Speaking of planning units, one can also recall that the development of this means of delivering a nuclear charge under the conditions of anti-missile defense was also discussed back in the 2000s, and relevant research in the USSR began back in the Cold War years. Given that such blocks must have an appropriate shape and controls, their dimensions and weight inevitably grow.
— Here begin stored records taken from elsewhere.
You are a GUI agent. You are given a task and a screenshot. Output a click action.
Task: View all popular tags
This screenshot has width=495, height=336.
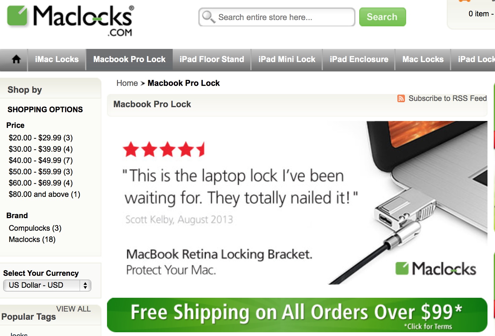click(x=74, y=309)
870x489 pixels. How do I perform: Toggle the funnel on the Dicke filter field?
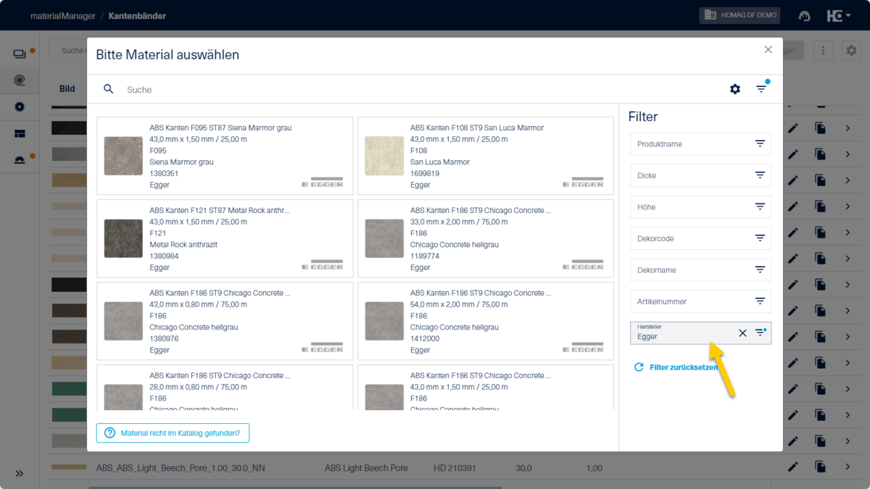click(x=761, y=175)
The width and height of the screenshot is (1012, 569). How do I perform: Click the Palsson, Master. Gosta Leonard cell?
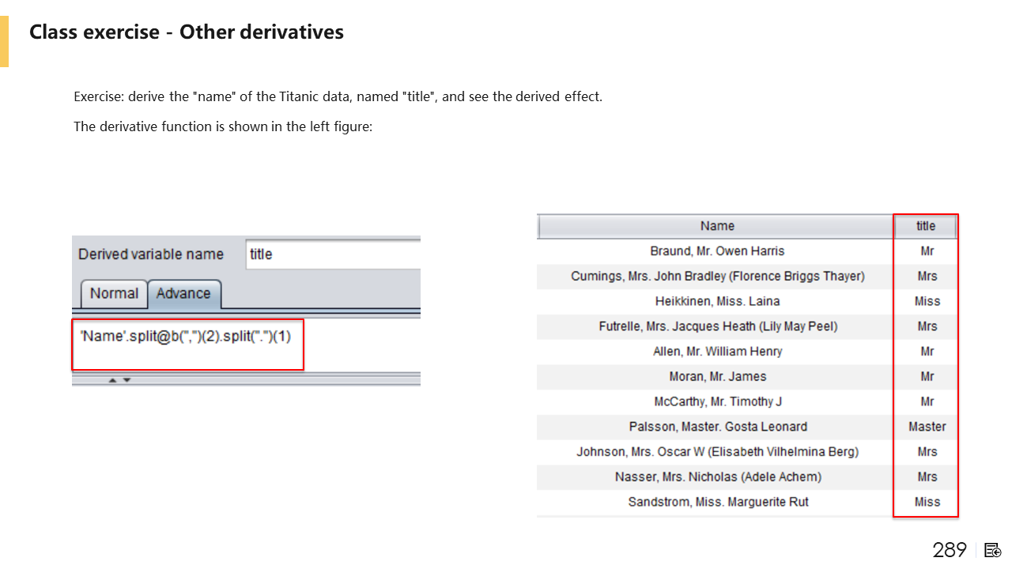[x=717, y=427]
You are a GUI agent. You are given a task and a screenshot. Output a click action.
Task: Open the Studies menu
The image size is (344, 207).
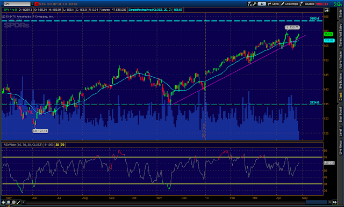307,4
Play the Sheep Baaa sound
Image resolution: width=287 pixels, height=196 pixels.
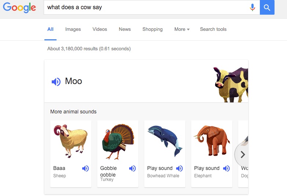[x=86, y=168]
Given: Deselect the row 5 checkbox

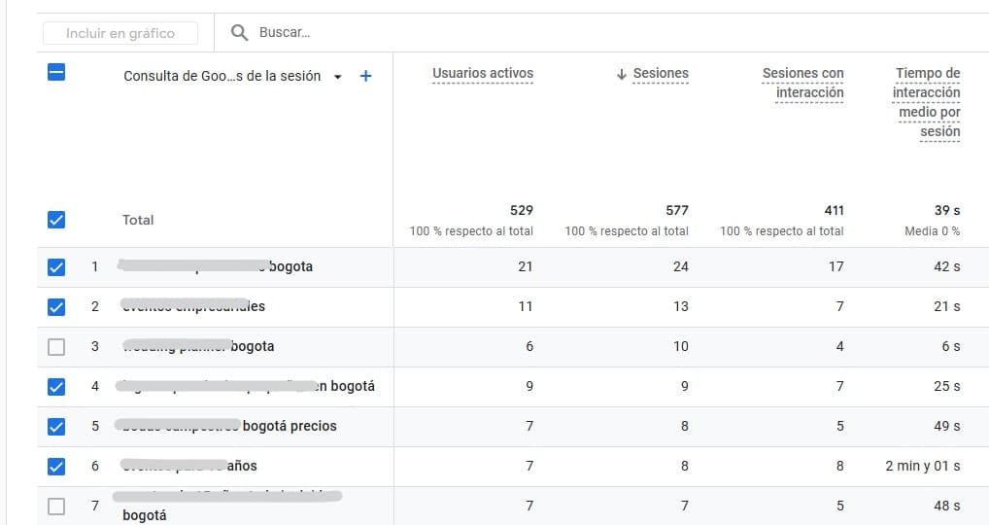Looking at the screenshot, I should coord(56,426).
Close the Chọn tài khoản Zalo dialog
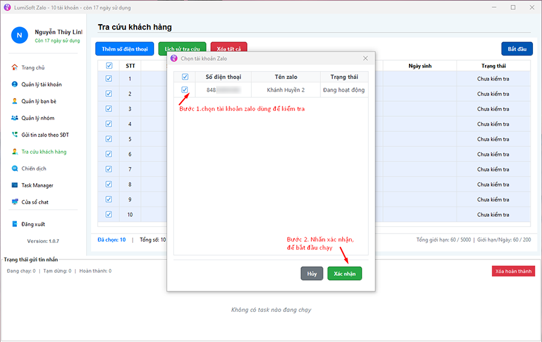542x342 pixels. point(365,58)
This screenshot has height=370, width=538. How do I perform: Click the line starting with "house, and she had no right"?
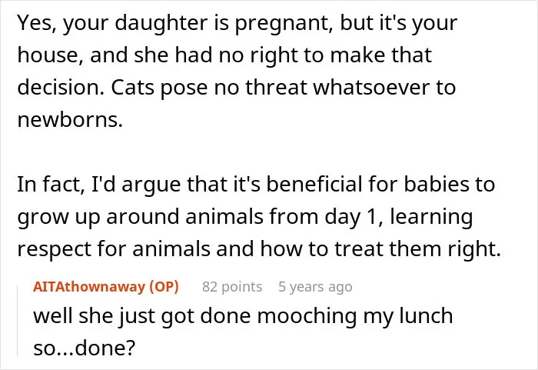pos(224,55)
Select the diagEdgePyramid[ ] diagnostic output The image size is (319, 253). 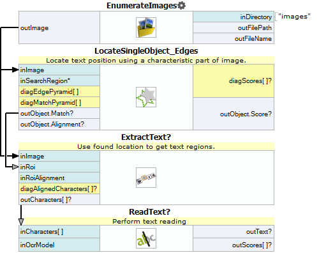pos(59,91)
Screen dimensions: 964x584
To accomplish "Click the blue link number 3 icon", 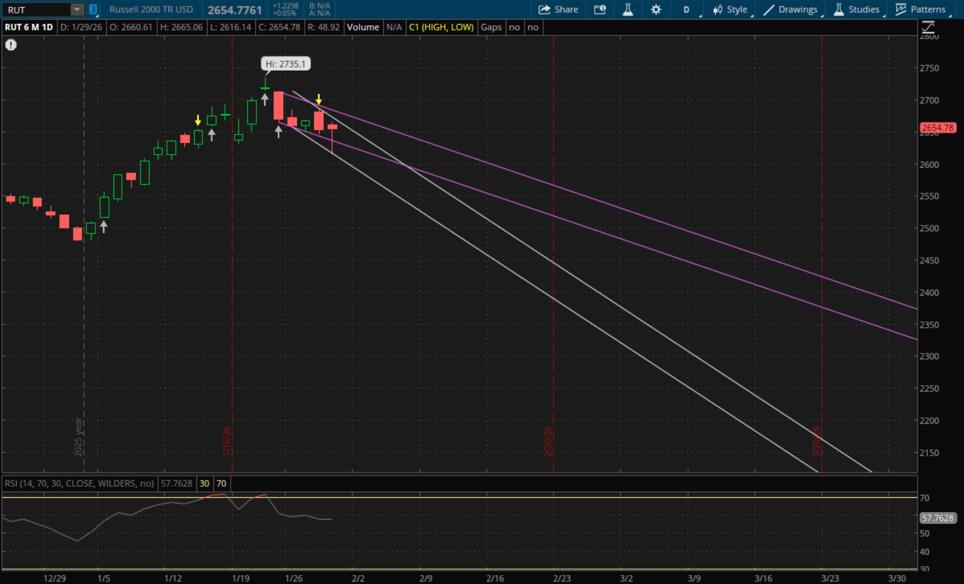I will click(x=93, y=10).
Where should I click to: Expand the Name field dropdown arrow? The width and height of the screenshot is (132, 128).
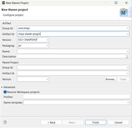(x=128, y=51)
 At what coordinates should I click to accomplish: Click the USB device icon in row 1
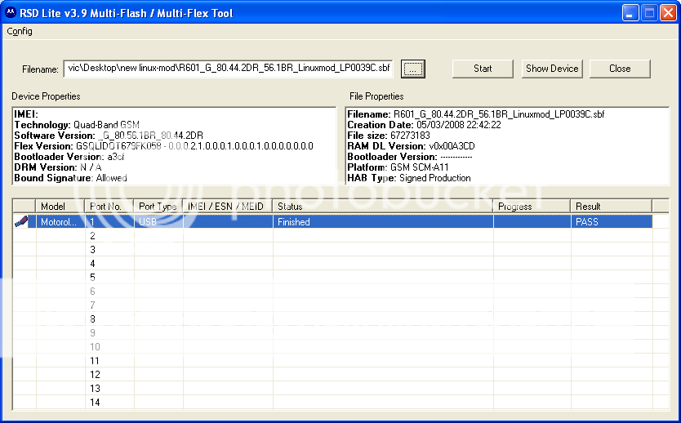(x=20, y=221)
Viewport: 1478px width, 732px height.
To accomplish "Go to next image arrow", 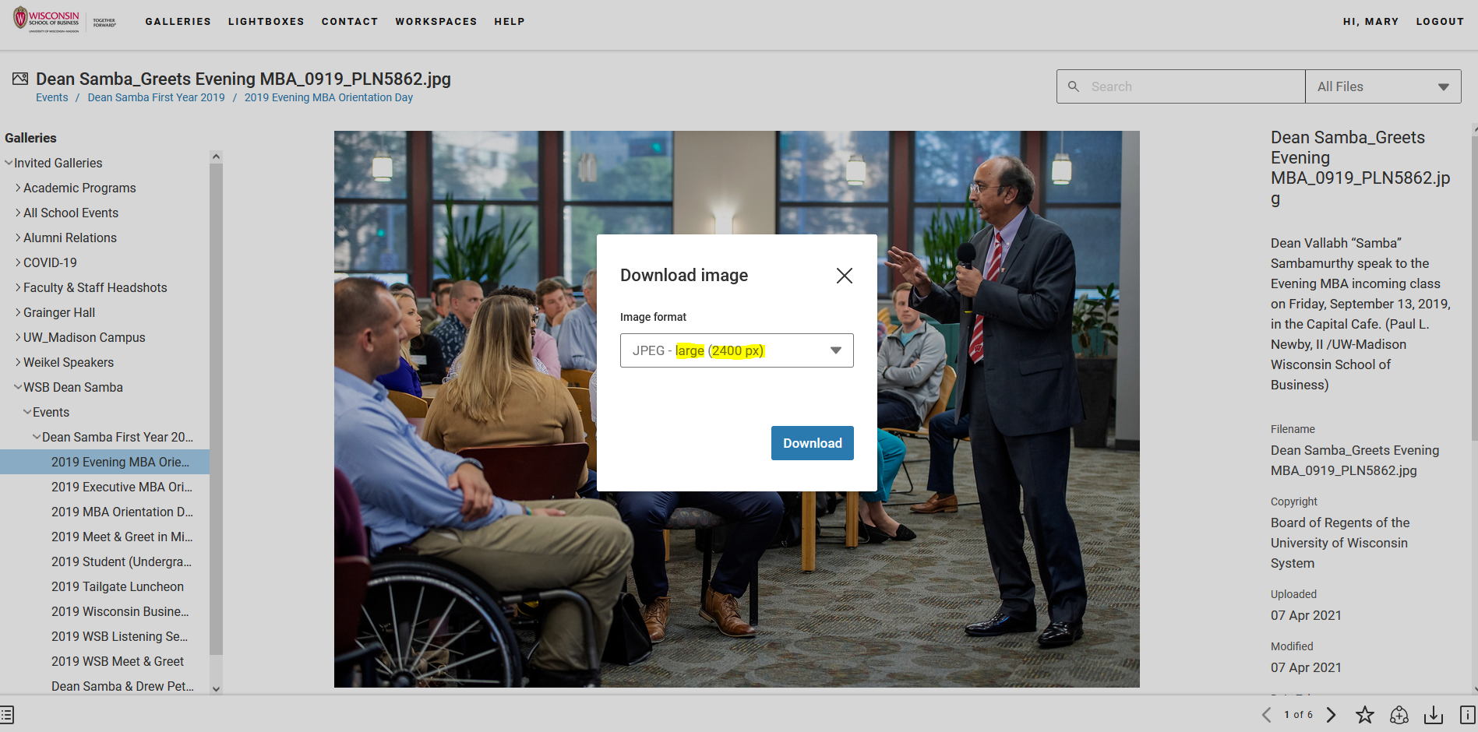I will pyautogui.click(x=1331, y=715).
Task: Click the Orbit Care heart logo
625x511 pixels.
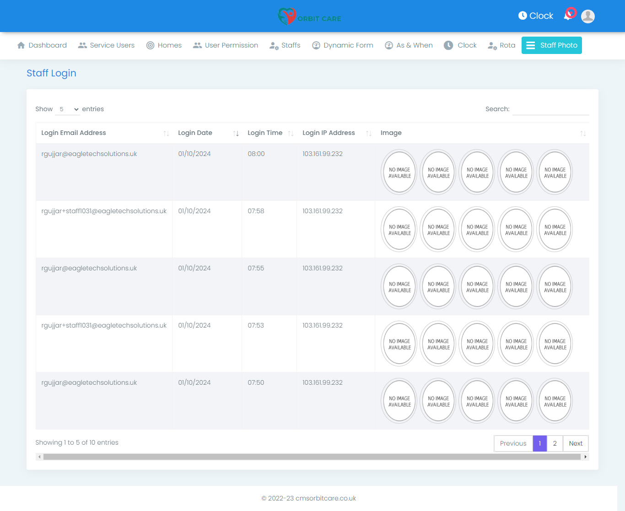Action: pyautogui.click(x=287, y=16)
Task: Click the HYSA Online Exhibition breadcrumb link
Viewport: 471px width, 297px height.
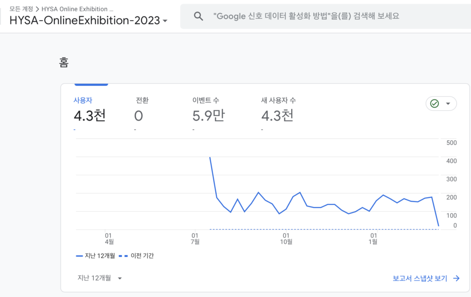Action: coord(77,9)
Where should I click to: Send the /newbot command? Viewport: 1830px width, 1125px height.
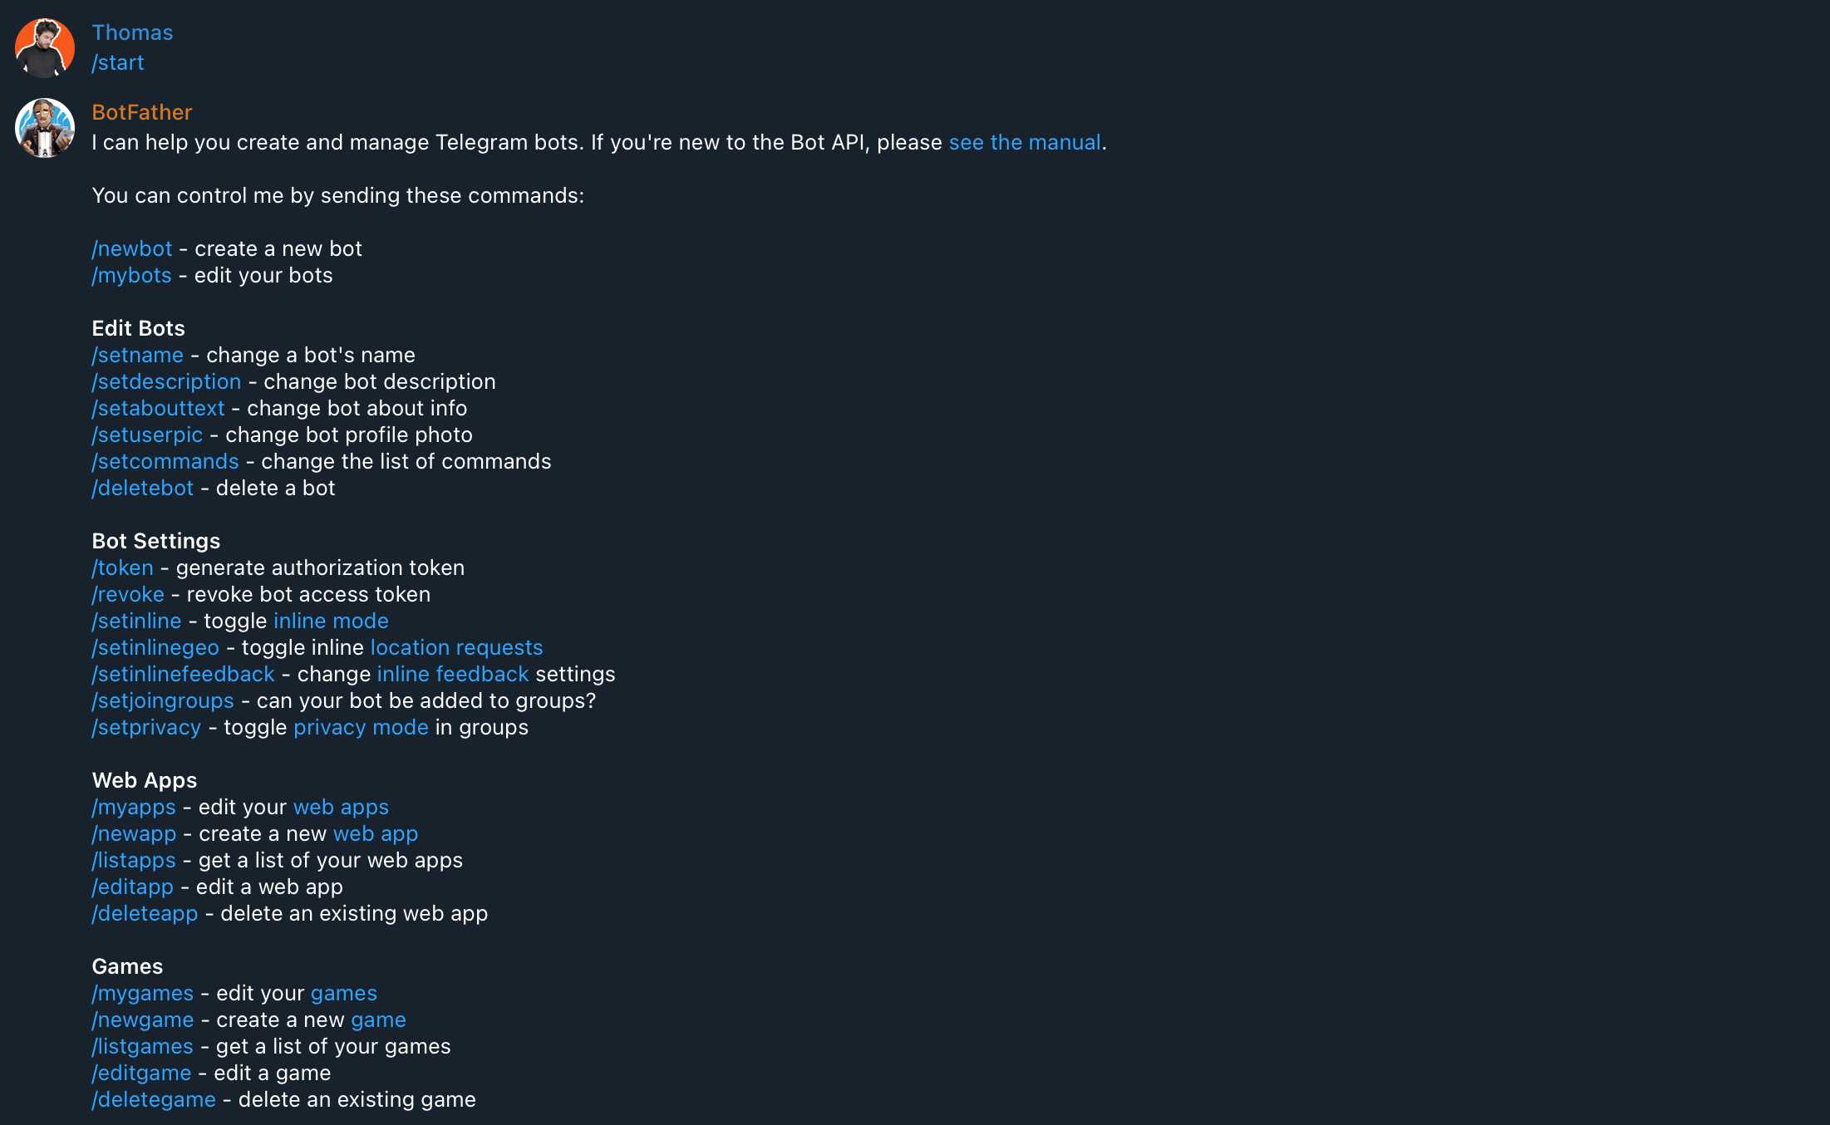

At the same time, the probability of their interception by traditional and advanced missile defense systems, which are mainly focused on combating targets with a predictable ballistic flight path, drops sharply.

Separately, it is worth noting that planning blocks flying in dense layers of the atmosphere are considered resistant to the space echelon of missile defense systems - hypothetical orbital-based lasers created in the United States for systems like " Diamond Pebbles” and so on, and are also much worse detected by missile attack warning systems.

At the same time, the status of planning blocks, or "gliders", is not defined by the current set of agreements on strategic offensive arms, and they are not included in the offset under current conditions.

Under these conditions, "Sarmat", like other promising complexes of strategic nuclear forces, will inevitably become the subject of bargaining at a new round of negotiations on strategic offensive arms. However, it is almost impossible to predict the course of such negotiations now. Even the possibility of extending the START-3 treaty is being questioned, and here, by the way, a return potential may come in handy, which will allow, if necessary, to increase the number of warheads on already deployed carriers in a short time.